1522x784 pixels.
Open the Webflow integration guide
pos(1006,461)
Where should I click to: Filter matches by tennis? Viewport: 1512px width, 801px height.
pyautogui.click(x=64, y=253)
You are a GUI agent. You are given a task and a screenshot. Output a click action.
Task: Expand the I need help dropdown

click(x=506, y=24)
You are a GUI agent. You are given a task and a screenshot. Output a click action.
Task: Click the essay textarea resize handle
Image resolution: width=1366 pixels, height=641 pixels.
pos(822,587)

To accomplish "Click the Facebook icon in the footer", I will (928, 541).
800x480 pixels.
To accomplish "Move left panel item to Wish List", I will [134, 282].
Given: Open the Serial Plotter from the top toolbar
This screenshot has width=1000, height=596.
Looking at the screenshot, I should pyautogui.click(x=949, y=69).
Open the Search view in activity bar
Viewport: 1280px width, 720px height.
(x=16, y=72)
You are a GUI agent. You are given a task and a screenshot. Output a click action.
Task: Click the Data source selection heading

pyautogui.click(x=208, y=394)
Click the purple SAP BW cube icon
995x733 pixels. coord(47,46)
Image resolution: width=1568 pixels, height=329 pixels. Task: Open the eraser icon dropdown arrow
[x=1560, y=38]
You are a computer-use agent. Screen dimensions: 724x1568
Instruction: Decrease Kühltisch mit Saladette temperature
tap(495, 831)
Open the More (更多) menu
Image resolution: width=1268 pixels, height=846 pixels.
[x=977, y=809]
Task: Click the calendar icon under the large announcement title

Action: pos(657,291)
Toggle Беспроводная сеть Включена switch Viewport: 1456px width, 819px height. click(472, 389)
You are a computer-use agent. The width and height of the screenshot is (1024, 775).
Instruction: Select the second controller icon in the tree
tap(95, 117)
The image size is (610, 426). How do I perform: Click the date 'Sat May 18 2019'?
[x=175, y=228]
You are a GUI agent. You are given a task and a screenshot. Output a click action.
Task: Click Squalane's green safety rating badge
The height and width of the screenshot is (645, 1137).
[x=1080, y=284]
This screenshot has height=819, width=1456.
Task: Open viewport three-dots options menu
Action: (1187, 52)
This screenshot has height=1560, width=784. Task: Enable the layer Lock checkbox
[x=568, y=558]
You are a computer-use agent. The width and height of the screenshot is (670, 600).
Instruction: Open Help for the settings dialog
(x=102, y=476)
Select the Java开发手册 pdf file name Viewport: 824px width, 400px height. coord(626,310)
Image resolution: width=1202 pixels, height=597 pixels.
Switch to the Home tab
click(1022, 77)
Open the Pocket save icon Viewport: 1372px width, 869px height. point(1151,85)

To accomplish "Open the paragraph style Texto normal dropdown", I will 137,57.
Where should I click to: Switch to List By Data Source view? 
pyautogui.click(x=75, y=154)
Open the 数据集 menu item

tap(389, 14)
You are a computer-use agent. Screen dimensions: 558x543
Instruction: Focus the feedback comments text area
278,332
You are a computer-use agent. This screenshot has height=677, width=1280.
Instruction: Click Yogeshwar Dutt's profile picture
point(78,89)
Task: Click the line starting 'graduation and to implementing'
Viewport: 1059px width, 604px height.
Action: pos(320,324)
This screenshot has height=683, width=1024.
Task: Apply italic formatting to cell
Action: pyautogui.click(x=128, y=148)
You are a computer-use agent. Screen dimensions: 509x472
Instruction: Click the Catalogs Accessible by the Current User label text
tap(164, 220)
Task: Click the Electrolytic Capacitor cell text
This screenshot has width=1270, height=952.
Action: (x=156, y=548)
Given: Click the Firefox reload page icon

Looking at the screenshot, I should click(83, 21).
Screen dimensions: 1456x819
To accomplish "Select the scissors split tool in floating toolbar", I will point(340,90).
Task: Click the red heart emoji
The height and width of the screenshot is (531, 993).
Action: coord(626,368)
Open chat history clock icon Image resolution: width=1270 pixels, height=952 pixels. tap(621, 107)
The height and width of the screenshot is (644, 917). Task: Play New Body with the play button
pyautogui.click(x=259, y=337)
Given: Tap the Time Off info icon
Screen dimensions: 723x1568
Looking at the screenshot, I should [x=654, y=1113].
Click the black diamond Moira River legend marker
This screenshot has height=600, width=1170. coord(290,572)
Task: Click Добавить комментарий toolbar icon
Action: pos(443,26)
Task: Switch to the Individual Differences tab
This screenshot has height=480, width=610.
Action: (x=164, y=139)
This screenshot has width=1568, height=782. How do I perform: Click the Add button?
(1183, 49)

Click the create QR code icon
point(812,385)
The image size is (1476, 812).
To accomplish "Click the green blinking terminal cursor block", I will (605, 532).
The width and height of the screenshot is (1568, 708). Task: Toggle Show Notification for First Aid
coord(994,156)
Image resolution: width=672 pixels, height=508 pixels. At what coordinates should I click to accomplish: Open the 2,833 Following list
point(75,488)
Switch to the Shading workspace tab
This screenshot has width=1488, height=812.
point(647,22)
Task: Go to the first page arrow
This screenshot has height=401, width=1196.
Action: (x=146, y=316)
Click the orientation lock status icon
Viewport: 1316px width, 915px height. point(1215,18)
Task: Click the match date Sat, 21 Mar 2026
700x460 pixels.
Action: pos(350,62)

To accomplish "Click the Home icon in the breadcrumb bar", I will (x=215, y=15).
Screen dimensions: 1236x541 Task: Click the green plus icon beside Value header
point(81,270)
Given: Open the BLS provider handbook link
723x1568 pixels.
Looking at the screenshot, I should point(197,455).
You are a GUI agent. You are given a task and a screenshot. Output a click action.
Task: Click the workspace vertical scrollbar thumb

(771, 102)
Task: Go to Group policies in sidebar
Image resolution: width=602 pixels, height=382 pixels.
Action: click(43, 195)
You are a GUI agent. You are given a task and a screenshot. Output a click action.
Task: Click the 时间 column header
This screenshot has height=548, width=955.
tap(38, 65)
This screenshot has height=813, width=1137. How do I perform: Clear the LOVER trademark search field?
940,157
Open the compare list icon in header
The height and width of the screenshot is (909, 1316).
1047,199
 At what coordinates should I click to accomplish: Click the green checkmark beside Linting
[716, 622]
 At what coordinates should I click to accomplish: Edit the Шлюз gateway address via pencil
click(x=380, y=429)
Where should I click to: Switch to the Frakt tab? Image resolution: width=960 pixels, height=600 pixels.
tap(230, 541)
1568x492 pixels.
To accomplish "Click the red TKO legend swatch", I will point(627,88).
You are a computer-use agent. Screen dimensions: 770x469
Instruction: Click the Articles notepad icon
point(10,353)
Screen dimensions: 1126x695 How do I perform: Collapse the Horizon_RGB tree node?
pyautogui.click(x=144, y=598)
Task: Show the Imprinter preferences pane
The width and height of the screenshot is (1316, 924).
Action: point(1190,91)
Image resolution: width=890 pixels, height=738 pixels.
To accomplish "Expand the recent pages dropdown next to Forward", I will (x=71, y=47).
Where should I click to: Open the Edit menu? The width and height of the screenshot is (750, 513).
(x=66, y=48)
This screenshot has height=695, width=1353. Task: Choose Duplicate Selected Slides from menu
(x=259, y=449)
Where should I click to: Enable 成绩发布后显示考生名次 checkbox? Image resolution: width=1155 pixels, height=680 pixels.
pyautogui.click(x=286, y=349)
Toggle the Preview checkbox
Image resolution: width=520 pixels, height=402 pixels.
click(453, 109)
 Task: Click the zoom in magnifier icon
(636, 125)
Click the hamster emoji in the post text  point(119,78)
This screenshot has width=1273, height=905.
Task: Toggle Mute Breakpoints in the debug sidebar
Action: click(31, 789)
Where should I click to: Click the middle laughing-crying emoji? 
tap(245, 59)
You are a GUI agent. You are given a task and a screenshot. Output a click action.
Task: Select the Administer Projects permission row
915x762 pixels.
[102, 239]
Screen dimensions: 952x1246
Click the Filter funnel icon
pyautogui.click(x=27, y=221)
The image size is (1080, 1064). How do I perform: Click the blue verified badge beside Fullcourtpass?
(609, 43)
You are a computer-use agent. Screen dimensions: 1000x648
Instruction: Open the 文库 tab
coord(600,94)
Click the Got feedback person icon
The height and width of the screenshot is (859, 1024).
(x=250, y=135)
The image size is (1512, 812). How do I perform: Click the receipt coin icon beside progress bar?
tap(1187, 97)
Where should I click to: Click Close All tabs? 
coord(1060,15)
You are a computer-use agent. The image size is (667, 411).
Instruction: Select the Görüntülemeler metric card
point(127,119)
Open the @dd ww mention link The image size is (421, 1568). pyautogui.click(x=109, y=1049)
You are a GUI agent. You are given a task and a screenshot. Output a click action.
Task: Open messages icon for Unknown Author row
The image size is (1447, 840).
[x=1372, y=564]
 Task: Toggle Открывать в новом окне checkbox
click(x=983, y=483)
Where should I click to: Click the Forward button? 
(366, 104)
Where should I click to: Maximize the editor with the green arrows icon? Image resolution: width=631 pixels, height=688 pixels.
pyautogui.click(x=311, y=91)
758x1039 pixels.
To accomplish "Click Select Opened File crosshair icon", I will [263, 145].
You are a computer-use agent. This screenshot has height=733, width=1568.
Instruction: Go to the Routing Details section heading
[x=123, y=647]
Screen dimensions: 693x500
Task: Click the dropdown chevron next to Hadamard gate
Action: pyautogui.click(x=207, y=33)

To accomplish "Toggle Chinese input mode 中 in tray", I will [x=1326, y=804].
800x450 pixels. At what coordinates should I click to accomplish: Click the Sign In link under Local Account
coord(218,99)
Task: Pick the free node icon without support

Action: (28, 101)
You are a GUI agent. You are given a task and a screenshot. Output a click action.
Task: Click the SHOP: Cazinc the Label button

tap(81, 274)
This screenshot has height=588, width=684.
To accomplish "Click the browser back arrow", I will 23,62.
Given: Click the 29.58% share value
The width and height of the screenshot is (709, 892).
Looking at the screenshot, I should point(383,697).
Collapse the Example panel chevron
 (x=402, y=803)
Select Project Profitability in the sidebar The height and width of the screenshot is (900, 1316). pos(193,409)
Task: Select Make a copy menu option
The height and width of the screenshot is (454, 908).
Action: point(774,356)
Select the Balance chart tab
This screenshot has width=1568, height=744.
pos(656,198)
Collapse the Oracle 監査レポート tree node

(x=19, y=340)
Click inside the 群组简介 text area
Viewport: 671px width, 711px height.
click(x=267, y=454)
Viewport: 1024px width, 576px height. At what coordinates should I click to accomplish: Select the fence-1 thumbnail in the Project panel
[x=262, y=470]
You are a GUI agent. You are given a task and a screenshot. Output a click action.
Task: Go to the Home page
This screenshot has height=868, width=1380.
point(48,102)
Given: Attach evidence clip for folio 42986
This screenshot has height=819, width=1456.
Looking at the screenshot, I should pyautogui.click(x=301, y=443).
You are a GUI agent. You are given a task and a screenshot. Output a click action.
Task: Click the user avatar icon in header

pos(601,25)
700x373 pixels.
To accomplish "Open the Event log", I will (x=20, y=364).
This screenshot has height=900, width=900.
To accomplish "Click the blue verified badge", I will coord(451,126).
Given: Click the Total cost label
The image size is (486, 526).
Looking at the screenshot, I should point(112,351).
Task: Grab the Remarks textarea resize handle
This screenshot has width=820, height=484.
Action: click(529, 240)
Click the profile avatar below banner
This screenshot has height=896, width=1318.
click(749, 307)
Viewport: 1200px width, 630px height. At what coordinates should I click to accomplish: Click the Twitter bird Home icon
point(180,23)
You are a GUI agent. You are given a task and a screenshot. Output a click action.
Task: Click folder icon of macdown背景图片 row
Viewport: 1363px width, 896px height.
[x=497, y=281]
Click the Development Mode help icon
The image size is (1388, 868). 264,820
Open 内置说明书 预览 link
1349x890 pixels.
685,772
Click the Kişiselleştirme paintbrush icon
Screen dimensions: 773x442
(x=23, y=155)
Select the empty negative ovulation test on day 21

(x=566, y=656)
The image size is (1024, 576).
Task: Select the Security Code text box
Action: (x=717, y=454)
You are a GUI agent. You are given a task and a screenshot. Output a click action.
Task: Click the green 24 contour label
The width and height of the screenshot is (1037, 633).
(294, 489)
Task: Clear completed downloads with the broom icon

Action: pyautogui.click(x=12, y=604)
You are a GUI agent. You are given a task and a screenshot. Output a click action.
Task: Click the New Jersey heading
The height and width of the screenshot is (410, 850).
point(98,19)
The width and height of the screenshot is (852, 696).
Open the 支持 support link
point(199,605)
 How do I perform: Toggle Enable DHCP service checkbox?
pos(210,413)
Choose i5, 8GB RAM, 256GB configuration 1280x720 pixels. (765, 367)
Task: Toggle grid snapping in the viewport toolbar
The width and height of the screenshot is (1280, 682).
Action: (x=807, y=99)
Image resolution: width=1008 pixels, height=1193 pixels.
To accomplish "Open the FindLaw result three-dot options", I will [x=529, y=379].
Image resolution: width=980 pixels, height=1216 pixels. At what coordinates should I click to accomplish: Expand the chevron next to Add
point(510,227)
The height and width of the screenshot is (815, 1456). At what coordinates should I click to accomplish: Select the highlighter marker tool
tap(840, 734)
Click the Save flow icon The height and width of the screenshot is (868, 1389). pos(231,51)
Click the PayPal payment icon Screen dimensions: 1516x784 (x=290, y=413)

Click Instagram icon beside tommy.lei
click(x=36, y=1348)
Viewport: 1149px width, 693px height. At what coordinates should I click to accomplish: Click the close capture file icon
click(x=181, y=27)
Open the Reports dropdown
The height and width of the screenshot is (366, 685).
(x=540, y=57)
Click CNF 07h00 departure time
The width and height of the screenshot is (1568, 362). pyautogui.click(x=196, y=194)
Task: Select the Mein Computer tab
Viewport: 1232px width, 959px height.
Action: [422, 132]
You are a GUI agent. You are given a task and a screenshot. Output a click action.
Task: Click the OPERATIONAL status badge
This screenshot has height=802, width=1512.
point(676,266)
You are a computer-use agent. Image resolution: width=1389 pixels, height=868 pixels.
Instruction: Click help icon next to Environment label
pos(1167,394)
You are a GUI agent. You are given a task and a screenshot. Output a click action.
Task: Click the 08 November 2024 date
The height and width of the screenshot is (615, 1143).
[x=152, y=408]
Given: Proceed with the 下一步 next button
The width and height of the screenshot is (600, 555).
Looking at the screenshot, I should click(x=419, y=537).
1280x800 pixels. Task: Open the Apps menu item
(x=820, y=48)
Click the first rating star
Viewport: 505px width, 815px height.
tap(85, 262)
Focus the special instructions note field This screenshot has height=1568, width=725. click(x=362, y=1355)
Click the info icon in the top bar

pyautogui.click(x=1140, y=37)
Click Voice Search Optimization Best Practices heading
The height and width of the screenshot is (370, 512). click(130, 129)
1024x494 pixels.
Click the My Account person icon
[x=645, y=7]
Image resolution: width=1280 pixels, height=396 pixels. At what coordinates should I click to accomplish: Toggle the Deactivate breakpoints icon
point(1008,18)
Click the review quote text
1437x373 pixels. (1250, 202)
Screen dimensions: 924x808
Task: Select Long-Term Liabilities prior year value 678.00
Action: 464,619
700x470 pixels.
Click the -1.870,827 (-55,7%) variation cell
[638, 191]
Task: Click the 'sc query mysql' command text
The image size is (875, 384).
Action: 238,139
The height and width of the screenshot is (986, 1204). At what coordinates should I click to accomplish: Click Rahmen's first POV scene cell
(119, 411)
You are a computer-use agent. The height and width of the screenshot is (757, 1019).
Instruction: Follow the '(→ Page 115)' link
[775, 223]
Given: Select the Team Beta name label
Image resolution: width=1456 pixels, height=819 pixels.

● ● ● ● ● ● ●

▸ STATED TASK: Copy the items above verbatim, starting at the first line of the items and ending at the line that contains "[x=175, y=228]", including both of those lines.

▸ THE ANSWER:
1522x784 pixels.
Open the Webflow integration guide
pos(1006,461)
Where should I click to: Filter matches by tennis? Viewport: 1512px width, 801px height.
pyautogui.click(x=64, y=253)
You are a GUI agent. You are given a task and a screenshot. Output a click action.
Task: Expand the I need help dropdown

click(x=506, y=24)
You are a GUI agent. You are given a task and a screenshot. Output a click action.
Task: Click the essay textarea resize handle
Image resolution: width=1366 pixels, height=641 pixels.
pos(822,587)

To accomplish "Click the Facebook icon in the footer", I will (928, 541).
800x480 pixels.
To accomplish "Move left panel item to Wish List", I will [134, 282].
Given: Open the Serial Plotter from the top toolbar
This screenshot has width=1000, height=596.
Looking at the screenshot, I should pyautogui.click(x=949, y=69).
Open the Search view in activity bar
Viewport: 1280px width, 720px height.
(x=16, y=72)
You are a GUI agent. You are given a task and a screenshot. Output a click action.
Task: Click the Data source selection heading

pyautogui.click(x=208, y=394)
Click the purple SAP BW cube icon
995x733 pixels. coord(47,46)
Image resolution: width=1568 pixels, height=329 pixels. Task: Open the eraser icon dropdown arrow
[x=1560, y=38]
You are a computer-use agent. Screen dimensions: 724x1568
Instruction: Decrease Kühltisch mit Saladette temperature
tap(495, 831)
Open the More (更多) menu
Image resolution: width=1268 pixels, height=846 pixels.
[x=977, y=809]
Task: Click the calendar icon under the large announcement title

Action: pos(657,291)
Toggle Беспроводная сеть Включена switch Viewport: 1456px width, 819px height. click(472, 389)
You are a computer-use agent. The width and height of the screenshot is (1024, 775).
Instruction: Select the second controller icon in the tree
tap(95, 117)
The image size is (610, 426). How do I perform: Click the date 'Sat May 18 2019'?
[x=175, y=228]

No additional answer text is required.